Industry Outreach Manager Elliott Nathan shared his craft at recent Today at Apple event

By Nina Tabios

At Academy of Art University, Elliott Nathan’s official title is Industry Outreach Manager. But when he’s not running around vetting the student job boards, organizing industry events and guest speakers, Nathan is a working and successful artist in his own right.

“Your job is not to make a good piece of artwork. Your job is to let your hand flow freely across the screen,” Nathan told his audience at a recent Today at Apple at the flagship store in Union Square. On Sept. 12, Nathan was the subject and speaker for “Design Lab: Create a Stacked Collage with Elliott C. Nathan,” teaching the Apple audience how to turn freeform doodling into art. “You’re going to keep drawing over the outlines you already made, fill in the shapes with other lines, make little dots. Don’t erase anything.”

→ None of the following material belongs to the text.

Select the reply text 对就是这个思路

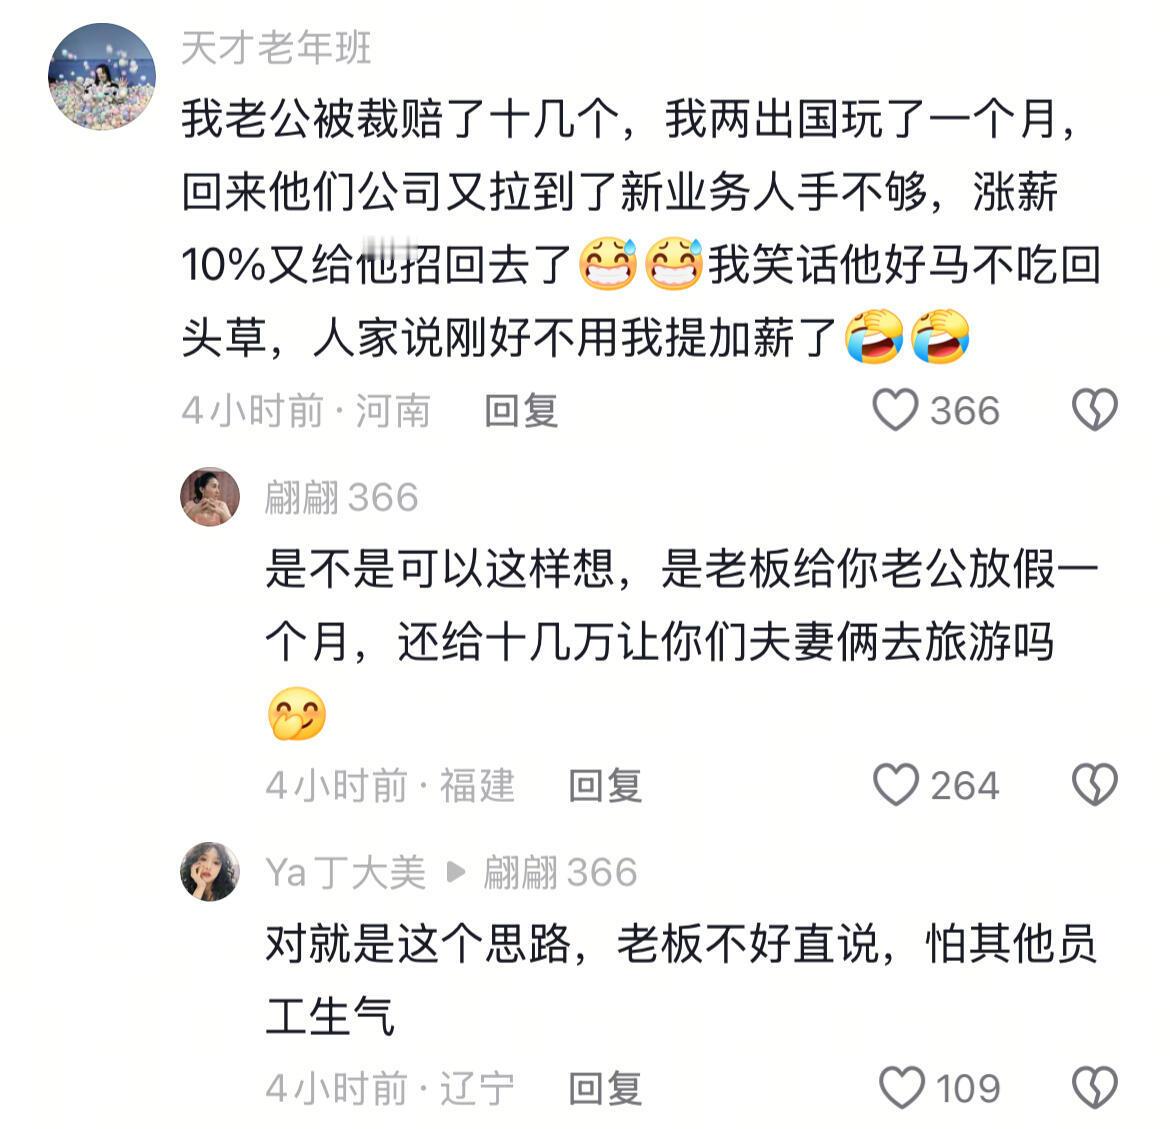pyautogui.click(x=681, y=980)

You may have spotted one of Nathan’s murals on the cover of SF Weekly a few months back or have seen his work around SOMA, the Mission, the Castro, and even City Hall. For almost 10 years, Nathan has decorated the city with his playful pop art in office spaces and coffee shops, as street art and in his self-published books. Long before that, Nathan was slapping his own stickers all over his travels throughout South America and Europe. When Nathan arrived in San Francisco, he was inspired by the energy and the artwork. “I was ready to make big art,” he said.

Industry Outreach Manager Elliott Nathan at his Today at Apple speaker event. Photo by Bob Toy.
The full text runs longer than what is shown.